[Data extracted from a collection]
Segment Open

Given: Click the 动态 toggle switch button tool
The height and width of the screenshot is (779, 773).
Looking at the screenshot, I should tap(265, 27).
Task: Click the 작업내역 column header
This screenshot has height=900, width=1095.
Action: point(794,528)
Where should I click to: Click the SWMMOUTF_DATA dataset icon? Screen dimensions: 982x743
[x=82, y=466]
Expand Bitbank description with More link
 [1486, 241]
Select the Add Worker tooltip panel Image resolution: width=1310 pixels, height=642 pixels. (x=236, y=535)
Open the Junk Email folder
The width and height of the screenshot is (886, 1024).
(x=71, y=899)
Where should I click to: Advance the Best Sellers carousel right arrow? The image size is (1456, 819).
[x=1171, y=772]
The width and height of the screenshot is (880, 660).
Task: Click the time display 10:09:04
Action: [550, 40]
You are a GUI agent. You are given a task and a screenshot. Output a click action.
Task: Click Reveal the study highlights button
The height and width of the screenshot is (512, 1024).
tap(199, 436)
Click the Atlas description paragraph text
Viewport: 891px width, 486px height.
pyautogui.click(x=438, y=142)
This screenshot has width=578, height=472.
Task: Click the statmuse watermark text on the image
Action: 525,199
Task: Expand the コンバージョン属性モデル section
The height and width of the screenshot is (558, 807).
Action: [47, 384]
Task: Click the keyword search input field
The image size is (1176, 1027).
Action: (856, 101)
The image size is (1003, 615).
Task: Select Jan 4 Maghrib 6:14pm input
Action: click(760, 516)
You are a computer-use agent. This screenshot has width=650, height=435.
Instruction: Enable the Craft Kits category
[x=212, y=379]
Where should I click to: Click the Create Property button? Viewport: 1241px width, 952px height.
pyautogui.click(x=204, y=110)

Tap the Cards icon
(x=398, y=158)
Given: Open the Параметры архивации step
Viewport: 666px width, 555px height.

Segment Closed

> **Exercise goal**: How many lines in the records above contain the word "agent"? Reply with the number alone.

> **Task solution**: 2